主講人：Minseok Choi，Assistant Professor at Pohang University of Science and Technology

時(shí)間：2025年12月12日14:00

地點(diǎn)：徐匯校區(qū)三號(hào)樓332室

舉辦單位：數(shù)理學(xué)院

主講人介紹：Minseok Choi received his B.S. and M.S. degrees from Seoul National University, South Korea, and his Ph.D. in Applied Mathematics from Brown University, USA. He was a Postdoctoral Researcher at Princeton University before joining Pohang University of Science and Technology (POSTECH), where he is currently an assistant professor of mathematics. He also serves as the Vice President of the East Asia Society for Industrial and Applied Mathematics (EASIAM). His research focuses on scientific machine learning, uncertainty quantification, and applied mathematics.

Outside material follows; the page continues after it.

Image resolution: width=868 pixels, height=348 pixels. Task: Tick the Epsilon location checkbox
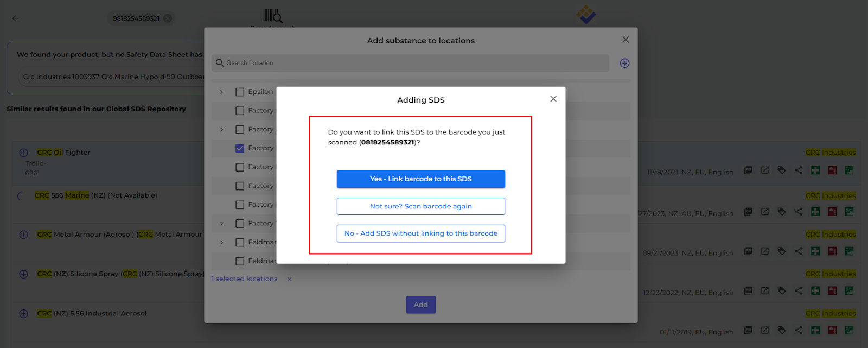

內(nèi)容介紹：Deep learning has emerged as a promising paradigm for solving partial differential equations (PDEs), yet standard approaches often struggle with data scarcity, extrapolation, and long-time integration stability. In this seminar, we present two distinct strategies to address these challenges by embedding physical structure and temporal causality into the learning process.
First, we introduce the Physics-Informed Laplace Neural Operator (PILNO). While purely data-driven operators like the Laplace Neural Operator (LNO) or Fourier Neural Operator (FNO) or DeepONet are powerful, they require vast datasets and generalize poorly to out-of-distribution inputs. By directly integrating governing physical laws into the LNO framework, PILNO significantly reduces data dependency and enhances extrapolation capabilities, proving effective even in small-data regimes.
Second, we discuss Causality-Enforced Evolutional Networks (CEENs) for solving time-dependent PDEs. Standard Physics-Informed Neural Networks (PINNs) frequently fail in long-time integration due to a lack of temporal causality, leading to biased optimization. We propose a novel sequential training framework based on domain decomposition that strictly enforces temporal causality. This approach not only enables accurate long-time simulations where original PINNs fail but also improves computational efficiency through parallelization.
Together, these methods demonstrate how incorporating physical and causal inductive biases can lead to more robust, accurate, and data-efficient neural PDE solvers.